BRIEF: Copy out the lines of the records below, and only those lines, from the one with "You are a computer-use" through the one with "Instruction: Click the clear filters link", exactly as they appear.

[Collected data]
-*-

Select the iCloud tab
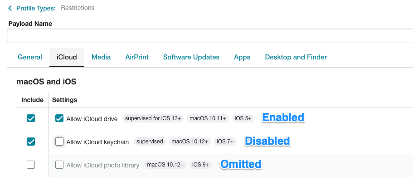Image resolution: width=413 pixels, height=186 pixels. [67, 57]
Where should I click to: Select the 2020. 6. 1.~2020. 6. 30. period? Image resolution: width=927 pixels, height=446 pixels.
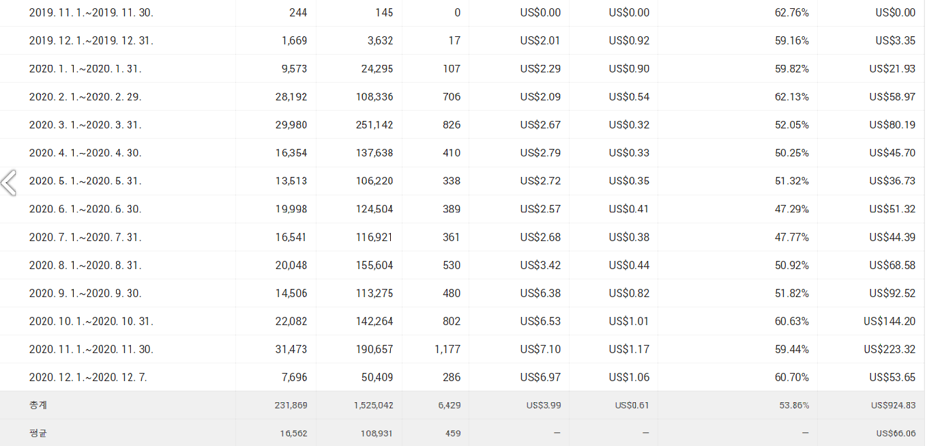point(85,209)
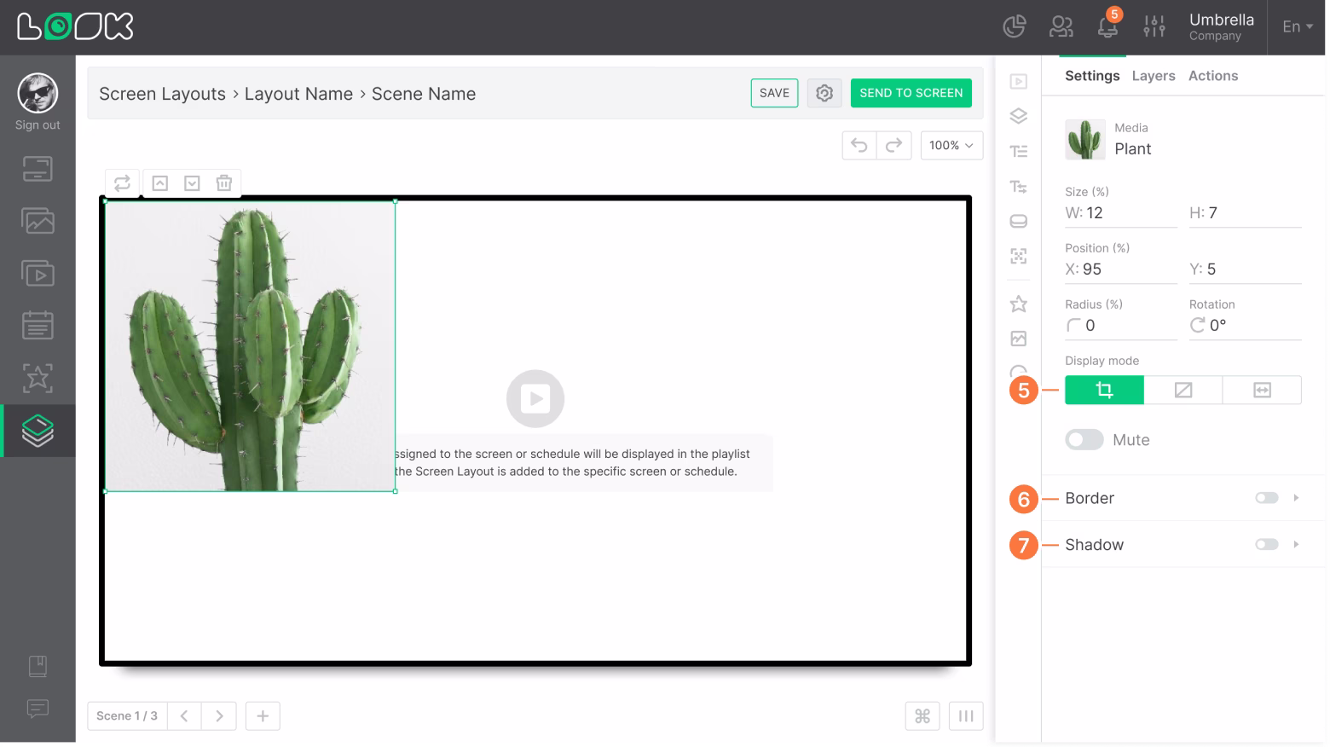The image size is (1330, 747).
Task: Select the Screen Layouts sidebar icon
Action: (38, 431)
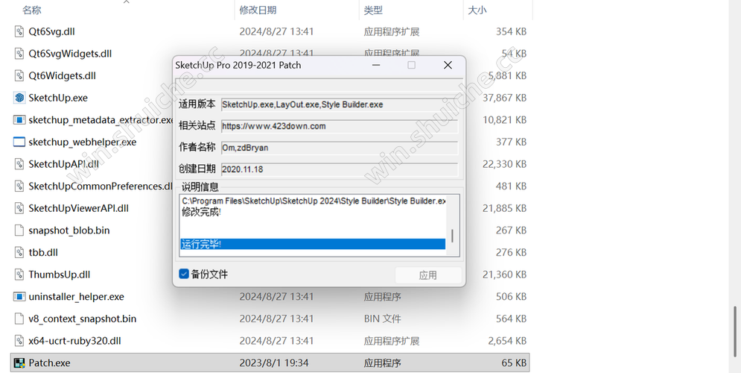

-*-

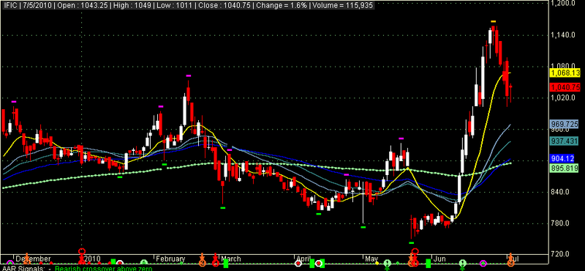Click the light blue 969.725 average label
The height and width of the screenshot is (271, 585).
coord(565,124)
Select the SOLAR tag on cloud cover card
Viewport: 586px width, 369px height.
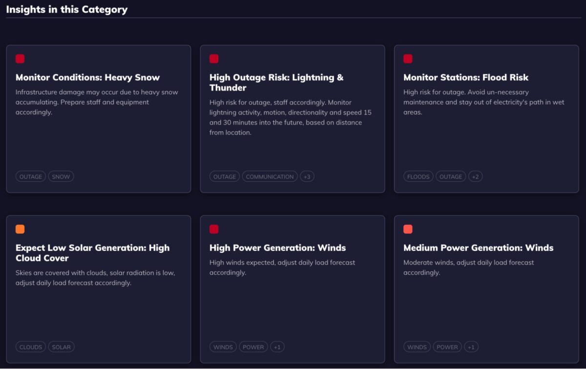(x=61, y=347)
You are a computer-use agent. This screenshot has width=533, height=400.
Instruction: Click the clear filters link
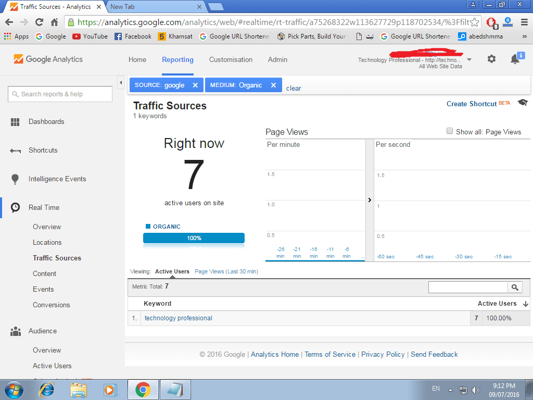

-*-

RESULT OF THIS EXERCISE:
You are a computer-use agent. This screenshot has width=533, height=400.
Instruction: Click the clear filters link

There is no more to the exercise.